◆ **取り組む課題**:
- 1) 抜粋本文を、「次の日は朝から肩まわりが痛く」を含む箇所から「も頻繁に行くので腎臓もOK。」の後までそのまま書き写してください。その際、「車椅子」を「歩行器」に書き換えてください。
- 2) 抜粋本文の「血液検査も今のところ数値に問題は出ていない様子。」という一文を英語に訳してください。
- 3) 次の(a)〜(c)が抜粋本文の内容と合っているかどうかを「はい」か「いいえ」で答えてください。判断の根拠となる本文の語句もそのまま引用してください。
(a) 入院2日目には、腕の腫れがひじを越えて広がっていた。
(b) 肩まわりの痛みについて、ドクターはマムシとは関係ないだろうと答えた。
(c) 筆者は自分から入院を延ばすことにした。

━━ 抜粋本文 ━━

次の日は朝から肩まわりが痛くて腕も上げたくない状態。「毒の影響か?」とドクターに症状を言うが「マムシとは関係ないかな~」との返答だった・・・ちなみに基本24時間から72時間で毒が回るのもストップするらしい。自分は24時間ほどたつと全体的に楽になっていた気がする。
入院2日目
朝食後、一般病棟に移動。まだ立つとフラフラなので車椅子だ。腕の腫れはひじのところで止まっており余り進んではいない。血液検査も今のところ数値に問題は出ていない様子。トイレにも頻繁に行くので腎臓もOK。
毒がガンガンいくと腎臓の働きが悪くなり全くでなかったり、血尿になったりと大変な状態になるので一安心だ。ドクターも「退院する?」と言うくらいの状態らしいが、まだフラフラで宮城から埼玉に帰る自信はさすがにない、大体車椅子で移動しているのだ「すいません。もう一日いさせてください」と返答して自主的に入院を延ばすことにした。

━━━
━━ 元データ ━━

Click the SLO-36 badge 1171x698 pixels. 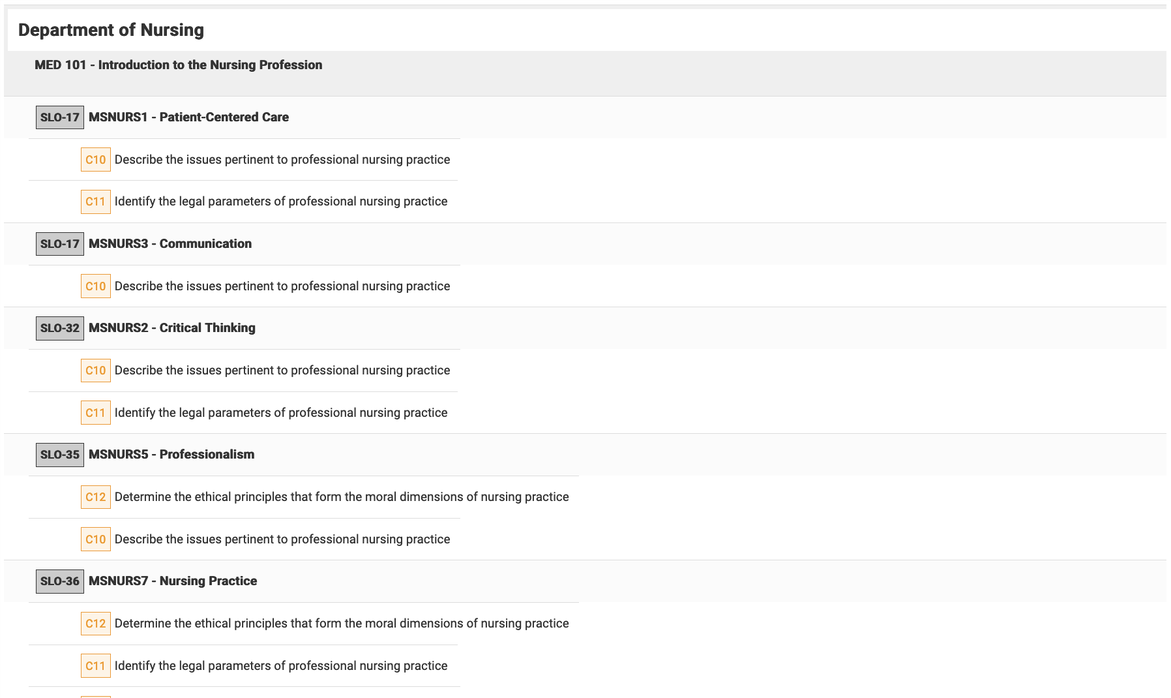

━━━

◆ **演習の解答**:
- 1)
次の日は朝から肩まわりが痛くて腕も上げたくない状態。「毒の影響か?」とドクターに症状を言うが「マムシとは関係ないかな~」との返答だった・・・ちなみに基本24時間から72時間で毒が回るのもストップするらしい。自分は24時間ほどたつと全体的に楽になっていた気がする。
入院2日目
朝食後、一般病棟に移動。まだ立つとフラフラなので歩行器だ。腕の腫れはひじのところで止まっており余り進んではいない。血液検査も今のところ数値に問題は出ていない様子。トイレにも頻繁に行くので腎臓もOK。

- 2) So far, the blood test results also seem to show no problems.

- 3)
(a) いいえ。「腕の腫れはひじのところで止まっており余り進んではいない」
(b) はい。「マムシとは関係ないかな~」
(c) はい。「自主的に入院を延ばすことにした」